The latest in the saga, though not directly from Andrew Maguire, seems to place the onus back upon William Cohan.
Below is the latest "reply", just published by GATA and written again by our friend, Ned Naylor-Leyland. In it, Ned asserts that the hold up in publishing the article in question is NOT coming from Andrew and his attorneys. It is instead coming from Cohan, himself.
Apparently, the delay in publication comes down to this:
Cohan wants to insert language that directly names the TBTF bank at the heart of the manipulation (which, I guess, we all assume to be JP Morgan). Andrew and his attorneys allege that, at this stage, directly identifying the lead perpetrator would be potentially libelous and, thus, was never agreed to by Andrew and his lawyers.
Look, I'm not a lawyer so I really have no idea what is libelous and what is not. Maybe our pal CaliforniaLawyer can chime in with some clarification? For now, though, here's a full reprint of Ned's response. It appears that the ball is squarely back on Cohan's side of the court. At this point, I just hope some kind of middle ground can be found. I mean, seriously...who cares if JPM or some other bank is mentioned directly? The story just needs to be put into the public domain and then we can all just let the chips fall where the may.
TF
By Ned Naylor-Leyland
Investment Director
Quilter Cheviot Investment Management
London, England, United Kingdom
Tuesday, September 30, 2014
Last week I wrote about financial journalist William Cohan's unpublished article about silver market manipulation and a regulatory cover-up. This week Cohan has claimed that lawyers for London metals trader and market-rigging whistleblower Andrew Maguire were stopping him from publishing his article.
Cohan is demanding that the main perpetrator of metals manipulation (the institution also known as Voldemort) be named specifically in the article. Without this, Cohan says, he won't publish.
Contrary to his claim, this was never agreed by Maguire's lawyers and for legal reasons cannot happen. But since everyone has a pretty good idea who the institution is anyway, I find it ridiculous that Cohan is making a demand that cannot be met and using that as a reason to remain mute. Contrary to what he appears to be saying, this detail wasn't agreed in the version of the article he wanted to put in newspapers.
Cohan appears to want this all to go away, which it won't.
I repeat: Cohan told me that his article "got killed everywhere I took it" and that it is "an amazing story that really should be out there." These statements and that he did see the evidence and did write a long expose of the subject are unavoidable.

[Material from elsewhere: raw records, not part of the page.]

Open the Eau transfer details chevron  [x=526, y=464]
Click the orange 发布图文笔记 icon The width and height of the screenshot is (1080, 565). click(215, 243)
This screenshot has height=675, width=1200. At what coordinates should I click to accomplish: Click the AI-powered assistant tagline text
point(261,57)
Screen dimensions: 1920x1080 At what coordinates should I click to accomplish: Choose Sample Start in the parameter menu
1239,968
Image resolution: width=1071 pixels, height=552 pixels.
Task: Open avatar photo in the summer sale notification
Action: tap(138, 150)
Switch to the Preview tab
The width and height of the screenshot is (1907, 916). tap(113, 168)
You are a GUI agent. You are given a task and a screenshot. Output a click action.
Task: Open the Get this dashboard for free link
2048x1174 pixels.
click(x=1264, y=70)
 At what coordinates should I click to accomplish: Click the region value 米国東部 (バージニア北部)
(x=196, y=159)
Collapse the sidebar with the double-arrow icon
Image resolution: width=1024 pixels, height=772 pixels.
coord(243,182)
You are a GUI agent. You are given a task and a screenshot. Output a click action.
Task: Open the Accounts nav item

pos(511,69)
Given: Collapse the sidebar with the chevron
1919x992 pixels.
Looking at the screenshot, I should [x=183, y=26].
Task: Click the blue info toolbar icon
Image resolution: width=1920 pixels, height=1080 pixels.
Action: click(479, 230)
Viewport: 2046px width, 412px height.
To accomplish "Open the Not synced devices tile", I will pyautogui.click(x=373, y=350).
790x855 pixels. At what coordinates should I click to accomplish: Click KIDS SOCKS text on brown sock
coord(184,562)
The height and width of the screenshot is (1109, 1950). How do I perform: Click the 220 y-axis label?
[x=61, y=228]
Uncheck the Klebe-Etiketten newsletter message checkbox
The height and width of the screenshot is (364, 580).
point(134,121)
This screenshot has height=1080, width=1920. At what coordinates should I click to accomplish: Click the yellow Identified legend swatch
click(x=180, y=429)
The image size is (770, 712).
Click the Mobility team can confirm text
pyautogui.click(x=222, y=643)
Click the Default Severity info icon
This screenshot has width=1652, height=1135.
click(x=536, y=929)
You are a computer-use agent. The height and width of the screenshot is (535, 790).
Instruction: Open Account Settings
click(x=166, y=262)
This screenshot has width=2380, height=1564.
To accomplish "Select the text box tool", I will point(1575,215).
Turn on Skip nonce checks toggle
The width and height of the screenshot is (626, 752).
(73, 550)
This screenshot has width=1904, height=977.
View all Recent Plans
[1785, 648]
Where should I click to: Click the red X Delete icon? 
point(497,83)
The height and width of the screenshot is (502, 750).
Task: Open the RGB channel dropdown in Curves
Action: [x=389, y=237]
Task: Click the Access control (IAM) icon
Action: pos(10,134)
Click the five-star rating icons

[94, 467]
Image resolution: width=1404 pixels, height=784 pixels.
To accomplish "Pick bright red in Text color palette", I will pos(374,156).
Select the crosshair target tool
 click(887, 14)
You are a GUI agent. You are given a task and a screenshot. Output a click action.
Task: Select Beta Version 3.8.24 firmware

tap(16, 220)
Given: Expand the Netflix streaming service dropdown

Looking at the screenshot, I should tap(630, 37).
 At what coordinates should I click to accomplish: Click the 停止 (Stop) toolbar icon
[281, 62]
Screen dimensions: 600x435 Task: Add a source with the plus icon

Cohan's thoughts on the matter, in light of his reputation, would be worthwhile indeed and metals investors deserve to have this subject cleared up. If, as well may be the case, silver and gold prices are being managed with not just impunity but also with the collusion of the government, then this truly is a monster of a story with far-reaching implications.
Maguire has been relentless in pursuit of the prosecution of criminal behavior in the metals markets, so any suggestion that he is getting in the way of Cohan's publishing his article is really absurd. Such a complaint deflects the blame, as of course Cohan said and thought he could get the article published in the mainstream financial news media and then discovered otherwise.
Who other than Maguire approached the government regulators with folders full of evidence, risked life and limb to do this, and will not let go of the subject despite a monstrous cover-up admitted by a former member of the U.S. Commodity Futures Trading Commission, Bart Chilton?
The article Cohan wrote can and should be published. He already has mentioned one of the things he was told not to publish -- that other enforcement agencies have been involved -- and the other detail he is insisting on cannot be included.
Enough of the obfuscation, please, Mr. Cohan. Let's see your article, on your own Internet site if you can't publish it elsewhere.
_______________________________________________________________________________________
10:00 PM EDT UPDATE:
Below is the email reply that William Cohan sent off to Dr. Janda upon review of this post:
dave
this may have reached the point of ridiculousness i am afraid. i never mentioned
the JPM point. everyone knows JPM is the big kahuna here as i wrote in my NYT article.
it is about being able to include the fact that Andrew's lawyers went to two other enforcement
agencies and won't let me identify them and the fact that Andrew's colleague will no longer
allow me to quote him.
thanks for sharing
bill
As you can see, we are nowhere near any type resolution/clarification of this matter and I, for one, am getting sick of dealing with it.